- [Text provided]:
● ● ● ● ● ● ●

Scaling options for applications in Azure Kubernetes Service (AKS)

As you run applications in Azure Kubernetes Service (AKS), you may need to increase or decrease the amount of compute resources. As the number of application instances you need change, the number of underlying Kubernetes nodes may also need to change. You also might need to quickly provision a large number of additional application instances.

This article introduces the core concepts that help you scale applications in AKS:

Manually scale pods or nodes

You can manually scale replicas (pods) and nodes to test how your application responds to a change in available resources and state. Manually scaling resources also lets you define a set amount of resources to use to maintain a fixed cost, such as the number of nodes. To manually scale, you define the replica or node count. The Kubernetes API then schedules creating additional pods or draining nodes based on that replica or node count.

When scaling down nodes, the Kubernetes API calls the relevant Azure Compute API tied to the compute type used by your cluster. For example, for clusters built on VM Scale Sets the logic for selecting which nodes to remove is determined by the VM Scale Sets API. To learn more about how nodes are selected for removal on scale down, see the VMSS FAQ.

To get started with manually scaling pods and nodes see Scale applications in AKS.

Horizontal pod autoscaler

Kubernetes uses the horizontal pod autoscaler (HPA) to monitor the resource demand and automatically scale the number of replicas. By default, the horizontal pod autoscaler checks the Metrics API every 30 seconds for any required changes in replica count. When changes are required, the number of replicas is increased or decreased accordingly. Horizontal pod autoscaler works with AKS clusters that have deployed the Metrics Server for Kubernetes 1.8+.

Kubernetes horizontal pod autoscaling

When you configure the horizontal pod autoscaler for a given deployment, you define the minimum and maximum number of replicas that can run. You also define the metric to monitor and base any scaling decisions on, such as CPU usage.

To get started with the horizontal pod autoscaler in AKS, see Autoscale pods in AKS.

Cooldown of scaling events

As the horizontal pod autoscaler checks the Metrics API every 30 seconds, previous scale events may not have successfully completed before another check is made. This behavior could cause the horizontal pod autoscaler to change the number of replicas before the previous scale event could receive application workload and the resource demands to adjust accordingly.

To minimize race events, a delay value is set. This value defines how long the horizontal pod autoscaler must wait after a scale event before another scale event can be triggered. This behavior allows the new replica count to take effect and the Metrics API to reflect the distributed workload. There is no delay for scale-up events as of Kubernetes 1.12, however the delay on scale down events is defaulted to 5 minutes.

Currently, you can't tune these cooldown values from the default.

Cluster autoscaler

To respond to changing pod demands, Kubernetes has a cluster autoscaler, that adjusts the number of nodes based on the requested compute resources in the node pool. By default, the cluster autoscaler checks the Metrics API server every 10 seconds for any required changes in node count. If the cluster autoscale determines that a change is required, the number of nodes in your AKS cluster is increased or decreased accordingly. The cluster autoscaler works with Kubernetes RBAC-enabled AKS clusters that run Kubernetes 1.10.x or higher.

● ● ● ● ● ● ●

- [Raw data]:
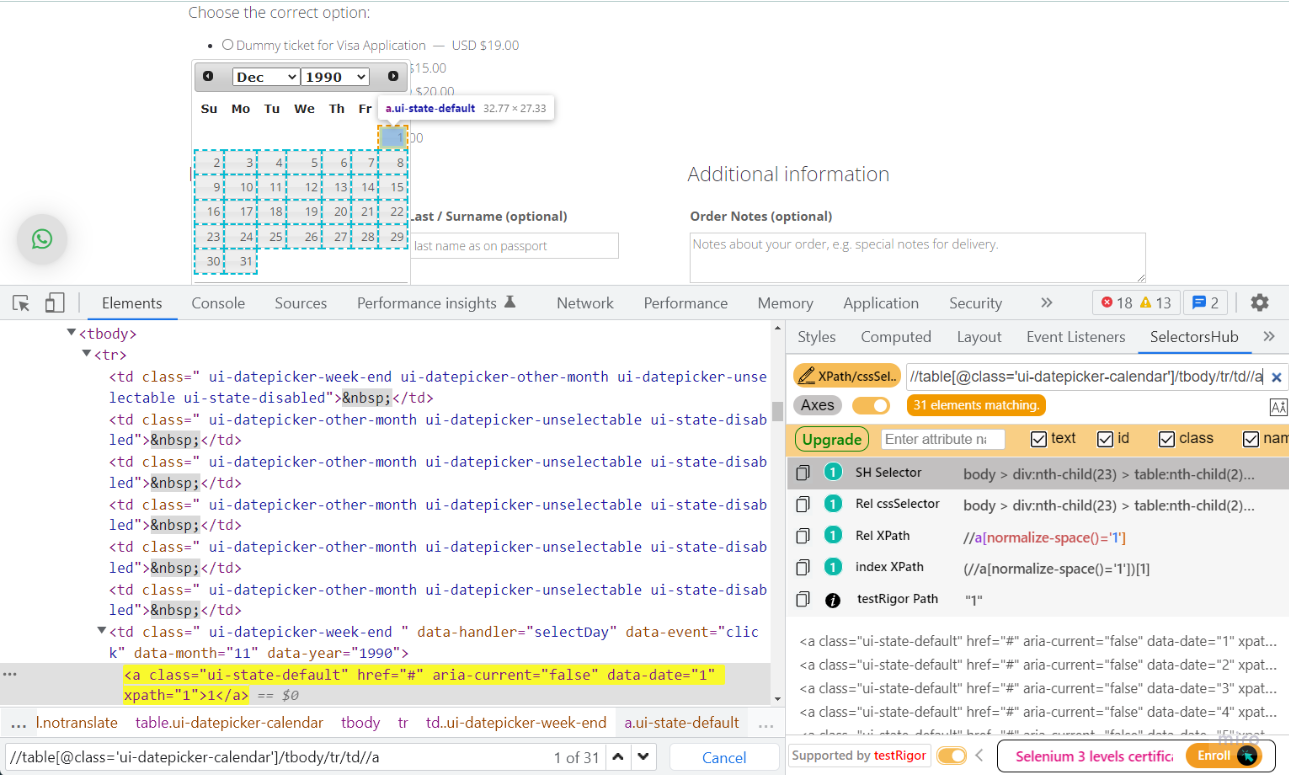Switch to the Console tab
This screenshot has width=1289, height=775.
pos(218,302)
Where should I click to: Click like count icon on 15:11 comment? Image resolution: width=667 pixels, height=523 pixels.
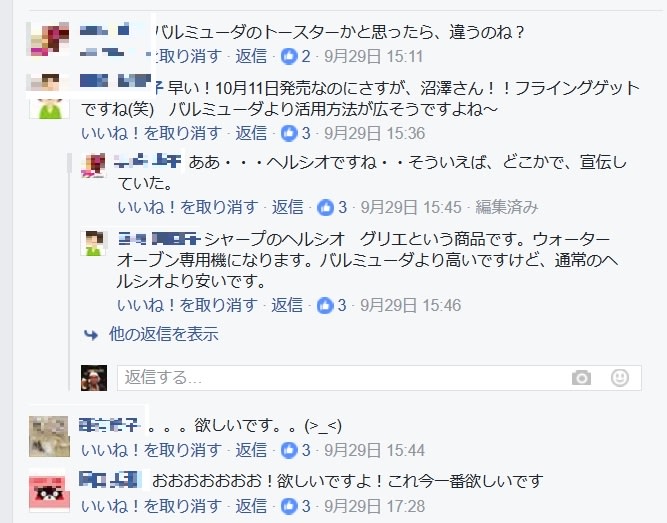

● ● ● ● ● ● ●

- [Aim of the exercise]:
Answer these from the text on scaling in AKS:
(a) By default, how often does the horizontal pod autoscaler check the Metrics API?
(b) What is the default delay on scale-down events?
(c) By default, how often does the cluster autoscaler check the Metrics API server?

- [Answer in full]:
(a) Every 30 seconds.
(b) 5 minutes.
(c) Every 10 seconds.